# REQUEST
Pull out everything in the data below from the line containing "The width and height of the screenshot is (1920, 1080). In" down to the line containing "WebView Browser Tester", copying those lines without a single change and including both ends.

Entries from a dataset

--------------------

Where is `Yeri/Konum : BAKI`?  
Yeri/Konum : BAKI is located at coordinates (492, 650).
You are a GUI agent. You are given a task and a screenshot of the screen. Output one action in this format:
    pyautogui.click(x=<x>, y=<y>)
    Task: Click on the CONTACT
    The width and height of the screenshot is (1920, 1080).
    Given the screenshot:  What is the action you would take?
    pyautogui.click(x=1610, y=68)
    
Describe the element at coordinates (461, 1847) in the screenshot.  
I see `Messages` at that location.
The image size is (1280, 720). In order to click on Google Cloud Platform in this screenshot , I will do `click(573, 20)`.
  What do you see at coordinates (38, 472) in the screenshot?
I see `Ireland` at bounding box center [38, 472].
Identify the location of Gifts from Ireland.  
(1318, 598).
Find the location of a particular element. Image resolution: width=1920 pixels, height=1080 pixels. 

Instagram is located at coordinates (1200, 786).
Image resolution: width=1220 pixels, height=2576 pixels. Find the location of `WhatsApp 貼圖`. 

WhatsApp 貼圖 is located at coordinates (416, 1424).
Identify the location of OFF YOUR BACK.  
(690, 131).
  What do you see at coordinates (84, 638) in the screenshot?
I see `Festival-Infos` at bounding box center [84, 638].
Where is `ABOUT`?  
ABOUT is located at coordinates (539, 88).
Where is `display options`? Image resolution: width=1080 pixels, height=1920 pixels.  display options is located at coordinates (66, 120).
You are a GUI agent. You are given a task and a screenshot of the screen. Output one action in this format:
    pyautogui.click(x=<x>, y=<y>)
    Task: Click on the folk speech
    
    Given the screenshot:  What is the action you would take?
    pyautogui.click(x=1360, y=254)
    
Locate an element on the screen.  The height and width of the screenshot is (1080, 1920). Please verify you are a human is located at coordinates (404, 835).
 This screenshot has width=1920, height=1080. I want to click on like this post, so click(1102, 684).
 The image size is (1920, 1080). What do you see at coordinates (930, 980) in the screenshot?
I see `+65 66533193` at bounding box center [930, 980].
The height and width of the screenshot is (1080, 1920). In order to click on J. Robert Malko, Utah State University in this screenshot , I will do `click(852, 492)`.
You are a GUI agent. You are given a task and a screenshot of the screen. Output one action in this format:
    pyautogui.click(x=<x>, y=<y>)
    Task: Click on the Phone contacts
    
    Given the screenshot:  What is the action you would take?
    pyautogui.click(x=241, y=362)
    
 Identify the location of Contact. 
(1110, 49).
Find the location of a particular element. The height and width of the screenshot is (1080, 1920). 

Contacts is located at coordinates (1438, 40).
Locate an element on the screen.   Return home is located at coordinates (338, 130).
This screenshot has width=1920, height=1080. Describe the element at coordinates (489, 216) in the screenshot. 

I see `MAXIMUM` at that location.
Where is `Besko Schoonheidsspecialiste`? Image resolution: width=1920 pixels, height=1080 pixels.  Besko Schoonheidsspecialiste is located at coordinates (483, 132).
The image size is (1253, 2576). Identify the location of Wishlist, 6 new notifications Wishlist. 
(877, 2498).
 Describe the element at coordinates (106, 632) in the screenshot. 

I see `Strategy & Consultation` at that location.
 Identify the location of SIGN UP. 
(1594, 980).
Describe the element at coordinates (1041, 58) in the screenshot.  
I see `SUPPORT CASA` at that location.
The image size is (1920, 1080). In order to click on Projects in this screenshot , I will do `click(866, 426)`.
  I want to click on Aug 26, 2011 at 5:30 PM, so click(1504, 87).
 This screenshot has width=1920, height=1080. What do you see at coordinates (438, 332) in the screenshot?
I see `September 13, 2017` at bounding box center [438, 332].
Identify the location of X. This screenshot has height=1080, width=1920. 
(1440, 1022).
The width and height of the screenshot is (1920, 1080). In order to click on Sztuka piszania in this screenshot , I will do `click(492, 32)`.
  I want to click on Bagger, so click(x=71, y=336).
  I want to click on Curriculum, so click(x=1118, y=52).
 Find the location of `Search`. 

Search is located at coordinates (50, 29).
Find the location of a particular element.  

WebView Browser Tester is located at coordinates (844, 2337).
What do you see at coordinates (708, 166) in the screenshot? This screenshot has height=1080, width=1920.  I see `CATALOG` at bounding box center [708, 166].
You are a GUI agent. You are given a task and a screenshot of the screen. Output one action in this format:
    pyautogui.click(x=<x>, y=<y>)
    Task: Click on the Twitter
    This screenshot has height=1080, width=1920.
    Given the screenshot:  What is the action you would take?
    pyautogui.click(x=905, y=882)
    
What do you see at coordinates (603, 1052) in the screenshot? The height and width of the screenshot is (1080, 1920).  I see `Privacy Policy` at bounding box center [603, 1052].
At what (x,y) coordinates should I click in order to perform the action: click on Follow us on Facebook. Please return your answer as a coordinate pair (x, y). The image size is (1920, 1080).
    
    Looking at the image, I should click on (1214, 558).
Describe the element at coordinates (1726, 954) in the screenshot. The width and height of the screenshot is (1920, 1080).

--------------------

# WORKED SOLUTION
The width and height of the screenshot is (1920, 1080). In order to click on Sztuka piszania in this screenshot , I will do `click(492, 32)`.
  I want to click on Bagger, so click(x=71, y=336).
  I want to click on Curriculum, so click(x=1118, y=52).
 Find the location of `Search`. 

Search is located at coordinates (50, 29).
Find the location of a particular element.  

WebView Browser Tester is located at coordinates (844, 2337).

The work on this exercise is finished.